First, the implementation of RR 16-12 vis-à-vis the SEC Blanket Denial will reduce liquidity in the secondary market because of the higher transaction costs and greater administrative burden on minority shareholders who wish to sell their stakes in affected firms. Minority shareholders will now have to pay the (net) capital gains tax (5 percent/10 percent) and DST instead of the ½ of 1 percent stock transaction tax mandated by law. They will now also have to file several returns and additional documentary requirements with the Bureau of Internal Revenue for each transaction.

SharePHIL notes that minority shareholders do not have the same economies of scale as do larger shareholders, to reduce the costs associated with a transaction on a per share or peso basis. The additional costs and burdens imposed on the transfer of shares, as well as the automatic suspension or delisting of publicly listed companies, will further reduce liquidity in the secondary market.
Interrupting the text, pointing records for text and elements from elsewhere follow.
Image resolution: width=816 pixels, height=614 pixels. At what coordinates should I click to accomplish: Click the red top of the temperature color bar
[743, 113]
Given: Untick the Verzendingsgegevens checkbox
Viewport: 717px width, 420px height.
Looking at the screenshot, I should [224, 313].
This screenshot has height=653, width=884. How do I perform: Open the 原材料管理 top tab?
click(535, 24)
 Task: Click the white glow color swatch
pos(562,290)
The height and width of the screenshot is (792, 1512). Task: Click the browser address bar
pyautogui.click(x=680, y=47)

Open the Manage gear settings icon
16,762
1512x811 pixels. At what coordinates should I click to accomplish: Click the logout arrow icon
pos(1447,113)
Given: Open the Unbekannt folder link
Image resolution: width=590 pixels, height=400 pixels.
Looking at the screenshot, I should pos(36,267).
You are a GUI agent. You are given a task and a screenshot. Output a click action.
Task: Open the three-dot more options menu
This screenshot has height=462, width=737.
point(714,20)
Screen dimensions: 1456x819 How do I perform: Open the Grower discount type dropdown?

SharePHIL further explained that delisting companies from the PSE will result in a lower disclosure regime that will adversely affect good corporate governance because of the lack of market check and reduced price transparency and accuracy.

Second, SharePHIL argued that the tender offer (which is a PSE requirement for delisting a noncompliant company) will not necessarily serve the best interest of minority shareholders. Unlike the mandatory tender offer required by the Securities Regulation Code, where a significant block of shares (35 percent or more) is being acquired, or where the resulting interest of the acquiring shareholder is majority ownership of the target company, there is no control or significant shareholding premium involved when the person(s) required to make the tender offer are already the controlling shareholders of the company.

What this all means is that minority shareholders will not be able to obtain the true value of their shareholdings as they are made to choose between (1) an offer that does not offer any premium and may be well below the true worth of the listed company, and (2) higher tax and administrative burdens and increased transaction costs. Either way, the minority shareholders hold the proverbial “empty bag.”

Third, SharePHIL asserts that the Tax Code only requires that shares of stock be listed and traded in the local stock exchange subject to the stock transaction tax of ½ of 1 percent in lieu of (net) capital gains tax and regular corporate or individual income tax, and exempt from DST.

RR 16-12 constitutes an illegal change of rules in the middle of the game that would erode the confidence of the investing public in our market.

Based on PSE’s final report, there are 10 noncompliant companies that account for about P722.3 billion in market capitalization, or 7.67 percent of the total domestic market capitalization of our stock market. If delisted from the PSE, the market capitalization of our stock market will be greatly reduced, which will make it less attractive to investors and adversely impact on local share prices to the detriment of the innocent small Juans and Marias.

With SharePhil leading the way, minority shareholders may just have found a voice to champion their cause.